Thomas Hopkins

No. 78
- Position: Offensive tackle

Personal information
- Born: January 13, 1960 (age 66) Butler, Alabama, U.S.
- Listed height: 6 ft 6 in (1.98 m)
- Listed weight: 260 lb (118 kg)

Career information
- High school: Choctaw County
- College: Alabama A&M
- NFL draft: 1983: 10th round, 262nd overall pick

Career history
- Cleveland Browns (1983); Dallas Cowboys (1985)*;
- * Offseason or practice squad member only

Career NFL statistics
- Games played: 2
- Games started: 0
- Stats at Pro Football Reference

= Thomas Hopkins (American football) =

American football player (born 1960)

Thomas A. Hopkins (born January 13, 1960) is an American former professional football player who was an offensive tackle in the National Football League (NFL) for one season.

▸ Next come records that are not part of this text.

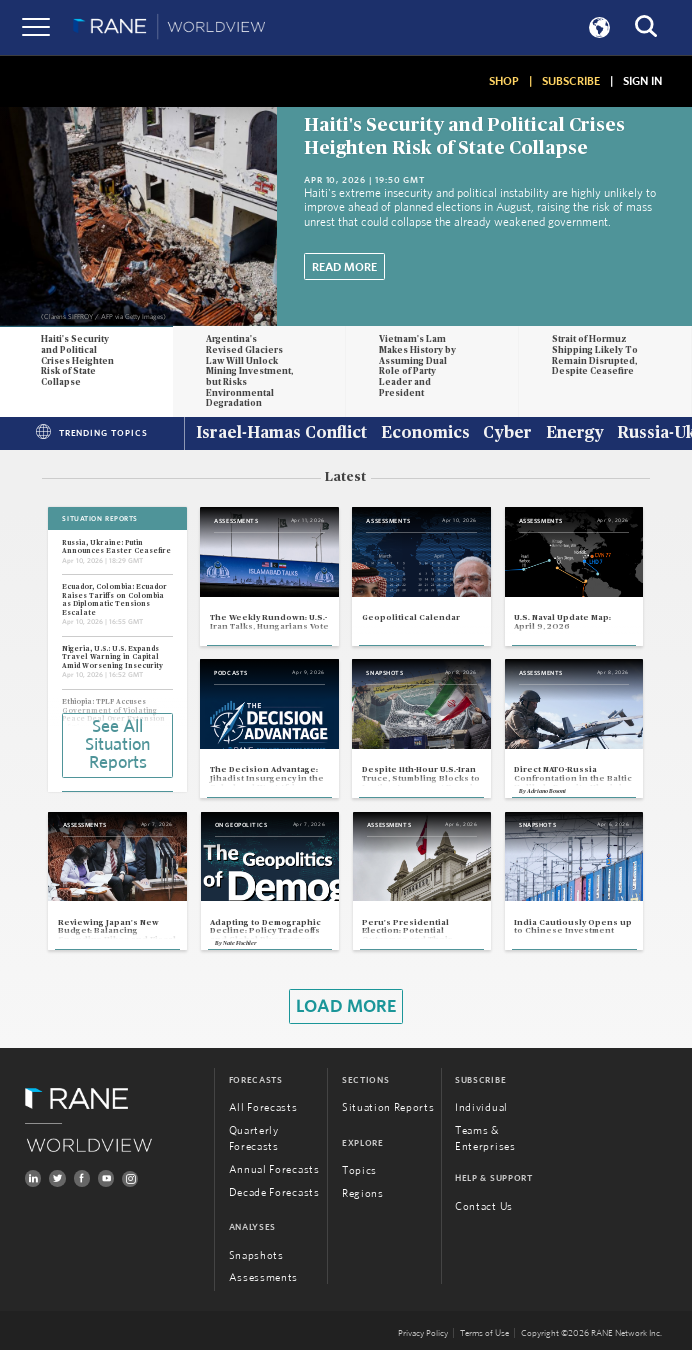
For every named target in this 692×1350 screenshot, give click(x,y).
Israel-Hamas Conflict (281, 434)
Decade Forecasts (274, 1192)
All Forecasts (263, 1107)
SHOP (504, 81)
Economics (425, 434)
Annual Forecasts (274, 1169)
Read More (344, 267)
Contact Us (484, 1206)
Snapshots (256, 1255)
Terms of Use (484, 1333)
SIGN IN (642, 81)
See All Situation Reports (117, 745)
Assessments (263, 1277)
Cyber (507, 434)
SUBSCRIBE (571, 81)
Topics (359, 1170)
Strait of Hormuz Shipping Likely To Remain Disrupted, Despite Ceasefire (595, 355)
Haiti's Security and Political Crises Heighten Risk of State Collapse (77, 361)
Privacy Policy (423, 1333)
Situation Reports (388, 1107)
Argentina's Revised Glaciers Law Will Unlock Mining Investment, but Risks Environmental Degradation (249, 371)
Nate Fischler (240, 943)
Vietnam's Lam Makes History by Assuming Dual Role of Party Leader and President (417, 366)
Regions (363, 1193)
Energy (575, 434)
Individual (481, 1107)
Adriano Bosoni (546, 791)
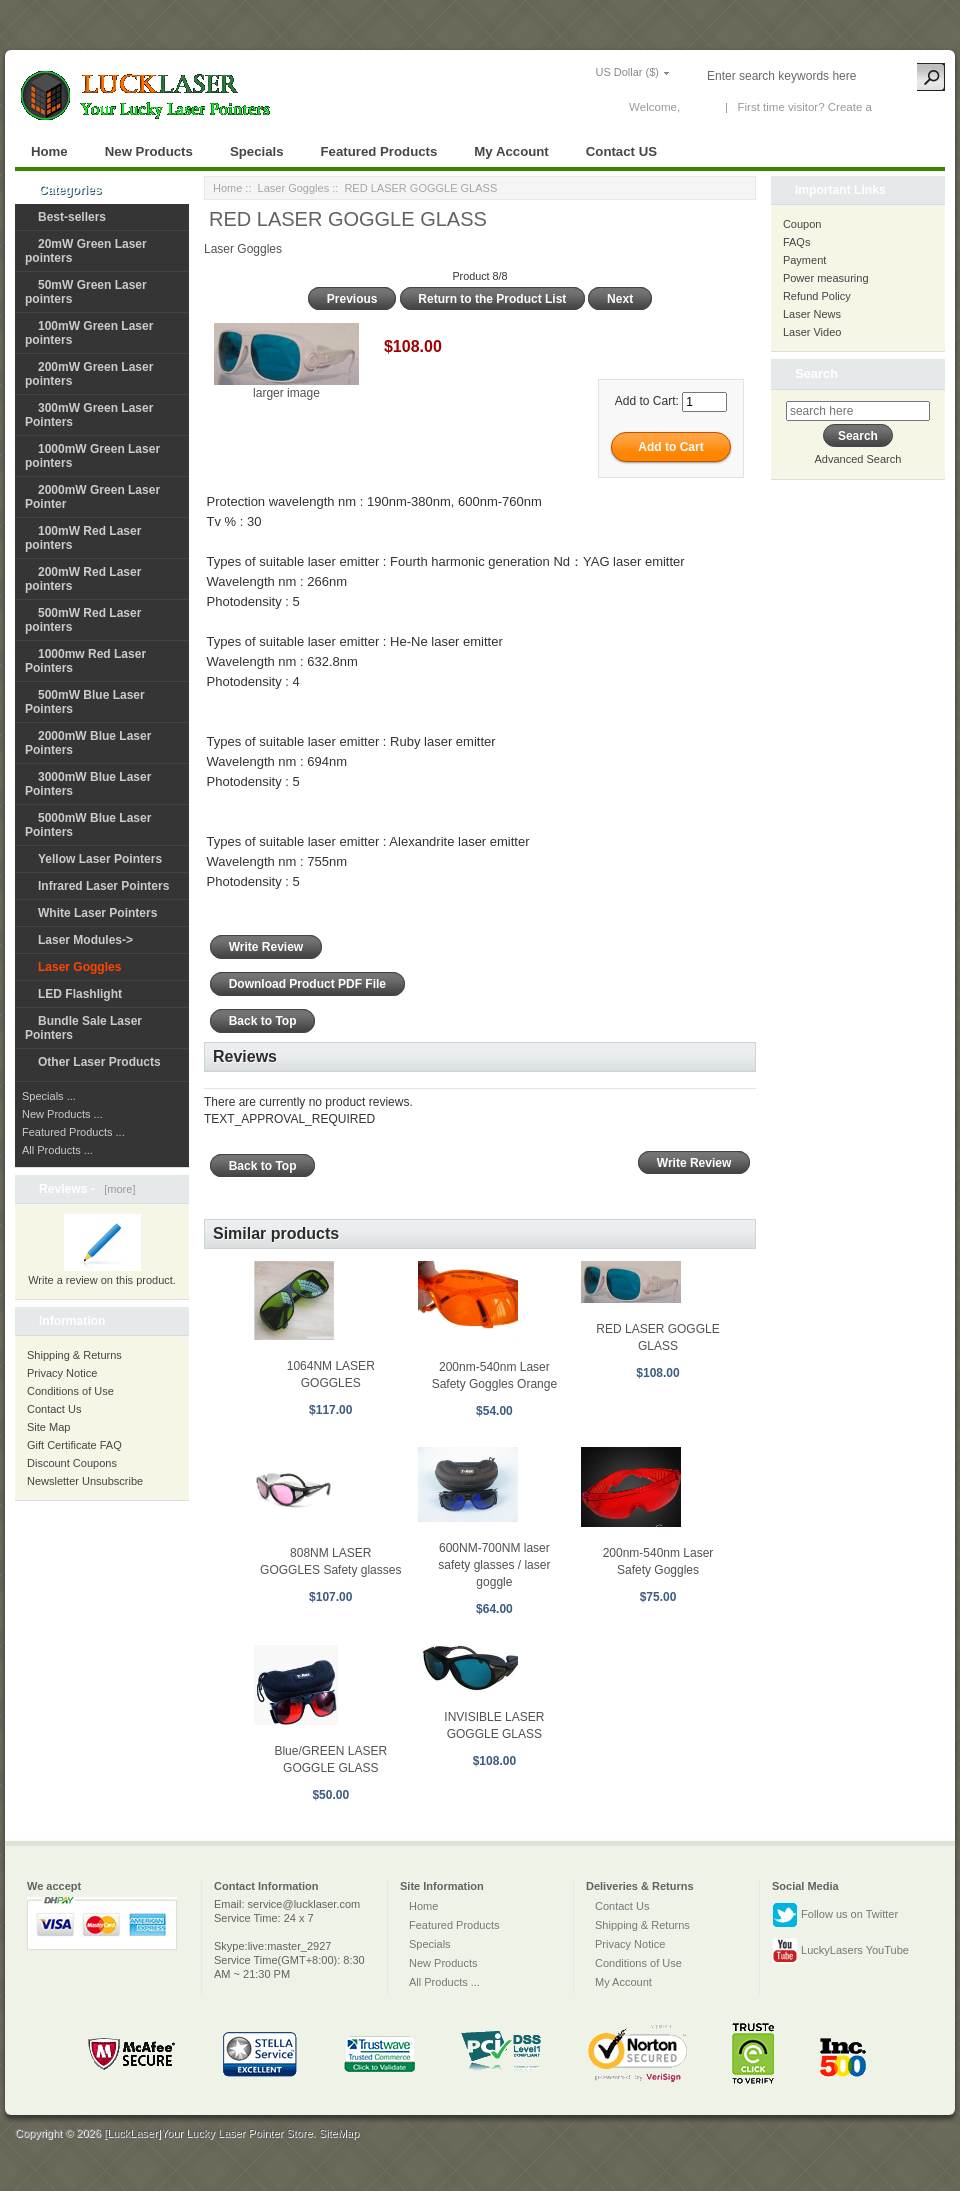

He played college football for the Alabama A&M Bulldogs.

==Professional career==
Hopkins was selected by the Boston Breakers in the 17th round of the 1983 USFL draft, but did not play for the team.

Hopkins was later selected by the Cleveland Browns in the tenth round of the 1983 NFL draft. Hopkins played two games for the Browns in the 1983 season.